● **Instructions to follow**
Copy every one of the records below word for word, keeping each line unchanged and in its original order.

● **Data for the task**
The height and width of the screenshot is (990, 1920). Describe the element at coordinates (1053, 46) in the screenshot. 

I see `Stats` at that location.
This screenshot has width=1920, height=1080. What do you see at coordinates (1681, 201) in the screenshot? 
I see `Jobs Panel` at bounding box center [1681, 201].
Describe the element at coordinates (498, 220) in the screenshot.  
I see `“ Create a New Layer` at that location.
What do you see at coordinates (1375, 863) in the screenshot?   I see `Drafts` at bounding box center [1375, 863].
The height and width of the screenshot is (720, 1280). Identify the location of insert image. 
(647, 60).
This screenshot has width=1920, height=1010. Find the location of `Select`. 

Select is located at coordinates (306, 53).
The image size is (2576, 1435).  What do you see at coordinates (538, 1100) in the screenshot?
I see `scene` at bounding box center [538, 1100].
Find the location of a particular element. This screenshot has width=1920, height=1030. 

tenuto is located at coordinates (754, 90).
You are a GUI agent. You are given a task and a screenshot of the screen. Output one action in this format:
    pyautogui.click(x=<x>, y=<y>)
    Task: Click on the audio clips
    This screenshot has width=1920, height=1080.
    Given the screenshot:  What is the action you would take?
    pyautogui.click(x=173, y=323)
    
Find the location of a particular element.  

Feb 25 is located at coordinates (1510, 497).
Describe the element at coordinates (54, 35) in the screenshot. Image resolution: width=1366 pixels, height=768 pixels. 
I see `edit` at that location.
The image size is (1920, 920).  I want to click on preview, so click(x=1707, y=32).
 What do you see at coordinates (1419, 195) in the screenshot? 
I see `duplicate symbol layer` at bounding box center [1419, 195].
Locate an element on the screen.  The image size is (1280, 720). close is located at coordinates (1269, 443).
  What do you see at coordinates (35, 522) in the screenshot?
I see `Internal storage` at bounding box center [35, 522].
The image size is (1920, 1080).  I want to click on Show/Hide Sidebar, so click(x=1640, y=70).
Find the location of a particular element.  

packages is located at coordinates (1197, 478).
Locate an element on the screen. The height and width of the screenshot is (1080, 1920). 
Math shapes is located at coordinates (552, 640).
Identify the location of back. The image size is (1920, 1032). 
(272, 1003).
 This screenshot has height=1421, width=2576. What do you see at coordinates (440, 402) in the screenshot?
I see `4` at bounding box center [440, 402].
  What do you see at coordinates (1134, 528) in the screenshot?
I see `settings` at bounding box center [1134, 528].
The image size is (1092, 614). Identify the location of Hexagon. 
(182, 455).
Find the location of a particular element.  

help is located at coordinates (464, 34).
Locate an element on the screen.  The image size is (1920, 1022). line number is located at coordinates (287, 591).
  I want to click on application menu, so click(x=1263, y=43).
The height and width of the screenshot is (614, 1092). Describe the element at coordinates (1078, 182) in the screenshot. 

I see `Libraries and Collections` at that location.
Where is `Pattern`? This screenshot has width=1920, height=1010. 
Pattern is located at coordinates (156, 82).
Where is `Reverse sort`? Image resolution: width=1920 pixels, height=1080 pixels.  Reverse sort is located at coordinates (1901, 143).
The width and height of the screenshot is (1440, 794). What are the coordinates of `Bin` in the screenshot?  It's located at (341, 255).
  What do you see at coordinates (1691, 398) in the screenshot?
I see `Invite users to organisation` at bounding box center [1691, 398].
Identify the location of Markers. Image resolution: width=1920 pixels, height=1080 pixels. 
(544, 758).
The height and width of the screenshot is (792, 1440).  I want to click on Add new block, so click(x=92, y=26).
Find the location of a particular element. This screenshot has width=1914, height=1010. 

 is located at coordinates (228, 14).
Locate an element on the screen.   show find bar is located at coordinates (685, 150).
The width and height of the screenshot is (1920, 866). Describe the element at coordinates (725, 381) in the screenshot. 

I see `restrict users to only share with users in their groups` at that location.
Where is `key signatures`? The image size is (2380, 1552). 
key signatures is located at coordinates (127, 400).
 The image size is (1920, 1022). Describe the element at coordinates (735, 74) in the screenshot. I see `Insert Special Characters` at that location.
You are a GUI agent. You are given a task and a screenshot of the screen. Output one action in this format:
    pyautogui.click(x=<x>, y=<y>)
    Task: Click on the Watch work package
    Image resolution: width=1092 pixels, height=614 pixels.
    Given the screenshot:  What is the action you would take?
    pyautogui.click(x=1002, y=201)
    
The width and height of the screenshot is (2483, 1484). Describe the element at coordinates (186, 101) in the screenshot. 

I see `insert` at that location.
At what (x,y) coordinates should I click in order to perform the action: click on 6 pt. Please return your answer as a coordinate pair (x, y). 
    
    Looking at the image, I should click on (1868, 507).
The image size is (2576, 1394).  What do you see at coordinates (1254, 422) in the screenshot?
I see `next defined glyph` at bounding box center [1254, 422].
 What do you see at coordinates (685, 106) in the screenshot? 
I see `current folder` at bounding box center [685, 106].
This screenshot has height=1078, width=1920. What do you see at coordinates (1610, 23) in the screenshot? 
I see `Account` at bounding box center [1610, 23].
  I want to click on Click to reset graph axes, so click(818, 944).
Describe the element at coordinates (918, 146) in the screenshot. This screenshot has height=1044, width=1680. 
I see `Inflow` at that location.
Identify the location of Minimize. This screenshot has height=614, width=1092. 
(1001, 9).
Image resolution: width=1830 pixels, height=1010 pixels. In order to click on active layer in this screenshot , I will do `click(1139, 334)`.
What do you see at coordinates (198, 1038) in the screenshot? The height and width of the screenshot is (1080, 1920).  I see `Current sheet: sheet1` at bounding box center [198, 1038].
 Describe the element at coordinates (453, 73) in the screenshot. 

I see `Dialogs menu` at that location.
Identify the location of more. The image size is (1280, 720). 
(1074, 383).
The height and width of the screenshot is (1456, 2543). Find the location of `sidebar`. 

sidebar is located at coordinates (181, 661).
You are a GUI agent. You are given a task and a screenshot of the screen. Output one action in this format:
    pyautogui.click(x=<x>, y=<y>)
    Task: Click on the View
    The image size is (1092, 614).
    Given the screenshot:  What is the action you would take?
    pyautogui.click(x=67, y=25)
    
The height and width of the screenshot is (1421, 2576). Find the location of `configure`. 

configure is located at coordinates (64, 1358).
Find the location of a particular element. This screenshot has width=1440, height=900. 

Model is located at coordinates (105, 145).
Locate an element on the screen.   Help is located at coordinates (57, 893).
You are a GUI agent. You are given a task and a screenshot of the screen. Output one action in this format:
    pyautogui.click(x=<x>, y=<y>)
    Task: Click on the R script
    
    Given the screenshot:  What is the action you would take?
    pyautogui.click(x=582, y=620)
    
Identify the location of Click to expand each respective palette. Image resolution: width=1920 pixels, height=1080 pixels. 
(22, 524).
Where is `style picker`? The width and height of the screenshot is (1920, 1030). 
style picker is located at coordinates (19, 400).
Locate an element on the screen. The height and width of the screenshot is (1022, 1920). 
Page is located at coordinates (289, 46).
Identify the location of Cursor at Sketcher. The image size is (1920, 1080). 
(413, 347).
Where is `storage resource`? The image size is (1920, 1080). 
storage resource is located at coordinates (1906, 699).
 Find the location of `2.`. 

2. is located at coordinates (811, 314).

● **Result below**
The height and width of the screenshot is (990, 1920). Describe the element at coordinates (1053, 46) in the screenshot. 

I see `Stats` at that location.
This screenshot has width=1920, height=1080. What do you see at coordinates (1681, 201) in the screenshot? 
I see `Jobs Panel` at bounding box center [1681, 201].
Describe the element at coordinates (498, 220) in the screenshot.  
I see `“ Create a New Layer` at that location.
What do you see at coordinates (1375, 863) in the screenshot?   I see `Drafts` at bounding box center [1375, 863].
The height and width of the screenshot is (720, 1280). Identify the location of insert image. 
(647, 60).
This screenshot has width=1920, height=1010. Find the location of `Select`. 

Select is located at coordinates (306, 53).
The image size is (2576, 1435).  What do you see at coordinates (538, 1100) in the screenshot?
I see `scene` at bounding box center [538, 1100].
Find the location of a particular element. This screenshot has width=1920, height=1030. 

tenuto is located at coordinates (754, 90).
You are a GUI agent. You are given a task and a screenshot of the screen. Output one action in this format:
    pyautogui.click(x=<x>, y=<y>)
    Task: Click on the audio clips
    This screenshot has width=1920, height=1080.
    Given the screenshot:  What is the action you would take?
    pyautogui.click(x=173, y=323)
    
Find the location of a particular element.  

Feb 25 is located at coordinates (1510, 497).
Describe the element at coordinates (54, 35) in the screenshot. Image resolution: width=1366 pixels, height=768 pixels. 
I see `edit` at that location.
The image size is (1920, 920).  I want to click on preview, so click(x=1707, y=32).
 What do you see at coordinates (1419, 195) in the screenshot? 
I see `duplicate symbol layer` at bounding box center [1419, 195].
Locate an element on the screen.  The image size is (1280, 720). close is located at coordinates (1269, 443).
  What do you see at coordinates (35, 522) in the screenshot?
I see `Internal storage` at bounding box center [35, 522].
The image size is (1920, 1080).  I want to click on Show/Hide Sidebar, so click(x=1640, y=70).
Find the location of a particular element.  

packages is located at coordinates (1197, 478).
Locate an element on the screen. The height and width of the screenshot is (1080, 1920). 
Math shapes is located at coordinates (552, 640).
Identify the location of back. The image size is (1920, 1032). 
(272, 1003).
 This screenshot has height=1421, width=2576. What do you see at coordinates (440, 402) in the screenshot?
I see `4` at bounding box center [440, 402].
  What do you see at coordinates (1134, 528) in the screenshot?
I see `settings` at bounding box center [1134, 528].
The image size is (1092, 614). Identify the location of Hexagon. 
(182, 455).
Find the location of a particular element.  

help is located at coordinates (464, 34).
Locate an element on the screen.  The image size is (1920, 1022). line number is located at coordinates (287, 591).
  I want to click on application menu, so click(x=1263, y=43).
The height and width of the screenshot is (614, 1092). Describe the element at coordinates (1078, 182) in the screenshot. 

I see `Libraries and Collections` at that location.
Where is `Pattern`? This screenshot has width=1920, height=1010. 
Pattern is located at coordinates (156, 82).
Where is `Reverse sort`? Image resolution: width=1920 pixels, height=1080 pixels.  Reverse sort is located at coordinates (1901, 143).
The width and height of the screenshot is (1440, 794). What are the coordinates of `Bin` in the screenshot?  It's located at (341, 255).
  What do you see at coordinates (1691, 398) in the screenshot?
I see `Invite users to organisation` at bounding box center [1691, 398].
Identify the location of Markers. Image resolution: width=1920 pixels, height=1080 pixels. 
(544, 758).
The height and width of the screenshot is (792, 1440).  I want to click on Add new block, so click(x=92, y=26).
Find the location of a particular element. This screenshot has width=1914, height=1010. 

 is located at coordinates (228, 14).
Locate an element on the screen.   show find bar is located at coordinates (685, 150).
The width and height of the screenshot is (1920, 866). Describe the element at coordinates (725, 381) in the screenshot. 

I see `restrict users to only share with users in their groups` at that location.
Where is `key signatures`? The image size is (2380, 1552). 
key signatures is located at coordinates (127, 400).
 The image size is (1920, 1022). Describe the element at coordinates (735, 74) in the screenshot. I see `Insert Special Characters` at that location.
You are a GUI agent. You are given a task and a screenshot of the screen. Output one action in this format:
    pyautogui.click(x=<x>, y=<y>)
    Task: Click on the Watch work package
    Image resolution: width=1092 pixels, height=614 pixels.
    Given the screenshot:  What is the action you would take?
    pyautogui.click(x=1002, y=201)
    
The width and height of the screenshot is (2483, 1484). Describe the element at coordinates (186, 101) in the screenshot. 

I see `insert` at that location.
At what (x,y) coordinates should I click in order to perform the action: click on 6 pt. Please return your answer as a coordinate pair (x, y). 
    
    Looking at the image, I should click on (1868, 507).
The image size is (2576, 1394).  What do you see at coordinates (1254, 422) in the screenshot?
I see `next defined glyph` at bounding box center [1254, 422].
 What do you see at coordinates (685, 106) in the screenshot? 
I see `current folder` at bounding box center [685, 106].
This screenshot has height=1078, width=1920. What do you see at coordinates (1610, 23) in the screenshot? 
I see `Account` at bounding box center [1610, 23].
  I want to click on Click to reset graph axes, so click(818, 944).
Describe the element at coordinates (918, 146) in the screenshot. This screenshot has height=1044, width=1680. 
I see `Inflow` at that location.
Identify the location of Minimize. This screenshot has height=614, width=1092. 
(1001, 9).
Image resolution: width=1830 pixels, height=1010 pixels. In order to click on active layer in this screenshot , I will do `click(1139, 334)`.
What do you see at coordinates (198, 1038) in the screenshot? The height and width of the screenshot is (1080, 1920).  I see `Current sheet: sheet1` at bounding box center [198, 1038].
 Describe the element at coordinates (453, 73) in the screenshot. 

I see `Dialogs menu` at that location.
Identify the location of more. The image size is (1280, 720). 
(1074, 383).
The height and width of the screenshot is (1456, 2543). Find the location of `sidebar`. 

sidebar is located at coordinates (181, 661).
You are a GUI agent. You are given a task and a screenshot of the screen. Output one action in this format:
    pyautogui.click(x=<x>, y=<y>)
    Task: Click on the View
    The image size is (1092, 614).
    Given the screenshot:  What is the action you would take?
    pyautogui.click(x=67, y=25)
    
The height and width of the screenshot is (1421, 2576). Find the location of `configure`. 

configure is located at coordinates (64, 1358).
Find the location of a particular element. This screenshot has width=1440, height=900. 

Model is located at coordinates (105, 145).
Locate an element on the screen.   Help is located at coordinates (57, 893).
You are a GUI agent. You are given a task and a screenshot of the screen. Output one action in this format:
    pyautogui.click(x=<x>, y=<y>)
    Task: Click on the R script
    
    Given the screenshot:  What is the action you would take?
    pyautogui.click(x=582, y=620)
    
Identify the location of Click to expand each respective palette. Image resolution: width=1920 pixels, height=1080 pixels. 
(22, 524).
Where is `style picker`? The width and height of the screenshot is (1920, 1030). 
style picker is located at coordinates (19, 400).
Locate an element on the screen. The height and width of the screenshot is (1022, 1920). 
Page is located at coordinates (289, 46).
Identify the location of Cursor at Sketcher. The image size is (1920, 1080). 
(413, 347).
Where is `storage resource`? The image size is (1920, 1080). 
storage resource is located at coordinates (1906, 699).
 Find the location of `2.`. 

2. is located at coordinates (811, 314).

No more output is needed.